Medico del Civile patteggia otto mesi

VENEZIA. Ha preferito trovare l’accordo con il pubblico ministero Fabrizio Celenza il medico del Pronto soccorso dell’ospedale civile di Venezia e così il 52enne Sergio Marra (Mirano) ha patteggiato una pena di otto mesi di reclusione (è stata sospesa grazie alla condizionale): era accusato di omicidio colposo. In questo modo, ha evitato il processo in aula ed ha portato a casa uno sconto di un terzo sulla pena finale perché ha fatto risparmiare tempo ed energie alla giustizia. La sentenza è stata letta ieri dal giudice dell’udienza preliminare di Venezia Luigi Vicinanza, dopo che le parti si erano accordate sulla pena e sulla sua sospensione.

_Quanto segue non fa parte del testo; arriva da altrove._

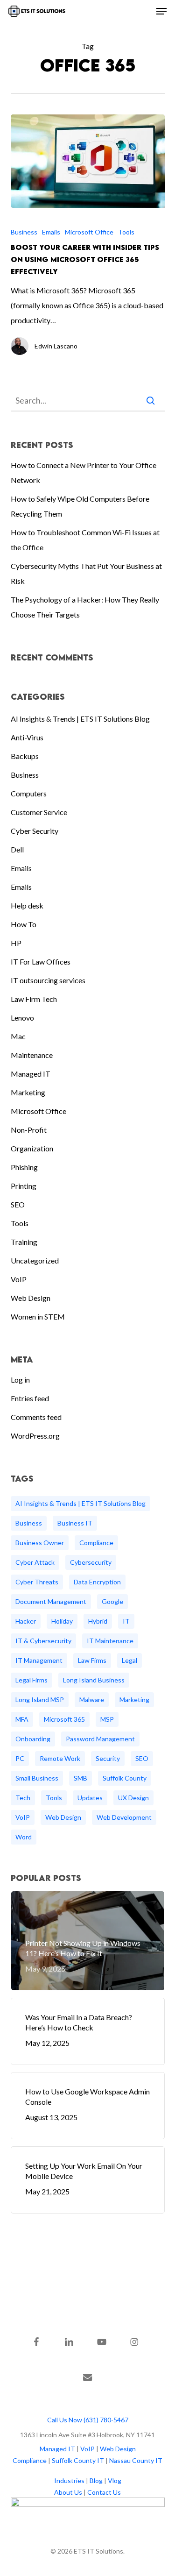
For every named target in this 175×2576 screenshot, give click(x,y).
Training (24, 1241)
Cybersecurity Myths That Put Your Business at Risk (86, 573)
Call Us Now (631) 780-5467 (87, 2420)
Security (108, 1758)
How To (23, 924)
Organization (32, 1148)
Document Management (50, 1601)
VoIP (19, 1279)
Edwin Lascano (56, 346)
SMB (80, 1778)
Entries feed (30, 1398)
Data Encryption (97, 1582)
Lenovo (22, 1017)
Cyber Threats (36, 1582)
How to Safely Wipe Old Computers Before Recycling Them (80, 506)
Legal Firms (31, 1680)
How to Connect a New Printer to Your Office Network (83, 472)
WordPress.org (35, 1435)
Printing (23, 1185)
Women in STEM (38, 1316)
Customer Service (39, 812)
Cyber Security (34, 830)
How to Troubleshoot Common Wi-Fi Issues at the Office (85, 540)
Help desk (27, 905)
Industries (69, 2480)
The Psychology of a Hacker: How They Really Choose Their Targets (85, 607)
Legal (129, 1660)
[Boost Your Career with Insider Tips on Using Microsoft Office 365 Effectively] (88, 161)
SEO (18, 1204)
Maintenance (32, 1054)
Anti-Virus (27, 737)
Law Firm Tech (34, 998)
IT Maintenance (110, 1641)
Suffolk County (125, 1778)
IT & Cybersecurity (43, 1641)
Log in (20, 1379)
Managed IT (30, 1073)
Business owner (39, 1543)
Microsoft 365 (64, 1719)
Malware (91, 1699)
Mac (18, 1036)
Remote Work (60, 1758)
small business (36, 1778)
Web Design (30, 1297)
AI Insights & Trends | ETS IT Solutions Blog (80, 718)
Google (112, 1601)
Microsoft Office (89, 232)
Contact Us (104, 2492)
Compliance (96, 1543)
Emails (51, 232)
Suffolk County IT (78, 2460)
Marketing (28, 1092)
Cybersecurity (91, 1562)
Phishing (24, 1167)
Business (24, 232)
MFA (21, 1719)
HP (16, 942)
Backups (25, 756)
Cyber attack (35, 1562)
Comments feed (36, 1416)
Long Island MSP (39, 1699)
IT (126, 1621)
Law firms (92, 1660)
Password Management (100, 1739)
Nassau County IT (135, 2460)
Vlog (114, 2480)
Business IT (74, 1523)
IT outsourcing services (48, 980)
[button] (161, 11)
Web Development (124, 1817)
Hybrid (97, 1621)
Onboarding (32, 1739)
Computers (29, 793)
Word (23, 1837)
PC (19, 1758)
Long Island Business (94, 1680)
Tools (126, 232)
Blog (96, 2480)
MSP (107, 1719)
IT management (39, 1660)
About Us (68, 2492)
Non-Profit (29, 1129)
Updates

I fatti si riferiscono al settembre di due anni fa ed erano stati denunciati dai parenti del veneziano Michele Ferro, che aveva 61 anni. Nel pomeriggio del giorno 27 di quel mese si era presentato al Pronto soccorso con forti dolori addominali, tanto forti che riusciva a malapena a camminare, ma chi lo aveva accolto aveva anche insistito che arrivasse al Pronto soccorso con le sue gambe, camminando, e non in barella. Erano le 16,30 e in servizio c’era il dottor Marra, che avrebbe diagnosticato una stipsi e aveva prescritto al paziente un farmaco per liberare l’intestino. L’aveva anche rimandato a casa, ma il 29 settembre, un giorno e mezzo dopo essere stato visitato era deceduto. Il rappresentante della Procura che ha coordinato le indagini aveva subito incaricato dell’autopsia il medico legale Antonello Cirnelli, il quale aveva stabilito che il decesso del 61enhne veneziano era stato causato da una peritonite fulminante. Si tratta di una grave infiammazione dovuta alla perforazio interna dell’intestino. Solitamente la perforazione del tratto gastro intestinale è dovuto all’aggravarsi di un’appendicite o alle complicanze create dalla presenza di un corpo estraneo nell’intestino.
Tutte circostanze che con gli esami adatti o anche con una visita eseguita da un chirurgo addominale sarebbero potute venire alla luce, invece l’imputato, stando alle accuse, avrebbe emesso la sua diagnosi senza alcun esame, limitandosi a visitarlo e a prescrivergli una forte purga, sostenendo si trattasse - come hanno rivelato i parenti di Ferro - di una stipsi facilmente risolvibile. In realtà, il 61enne veneziano avrebbe continuato ad avere dolori anche il giorno seguente e fino a che era deceduto a causa dell’aggravarsi della peritonite. Solitamente la temperatura del corpo si alza notevolmente e spesso basta un’esame del sangue in laboratorio per scoprire che si tratta dell’infiammazione del la cavità peritoneale. Il difensore, l’avvocato Giuseppe Sarti, ha preferito trovare l’accordo con il pubblico ministero piuttosto che discutere in aula davanti al giudice monocratico, anche perché i parenti di Ferro, che non si sono costituiti parte civile, non sono ancora stati risarciti dall’assicurazione per la morte del loro caro. Intendono comunque, avviare una causa civile per chiedere il risarcimento patito a causa della sua morte.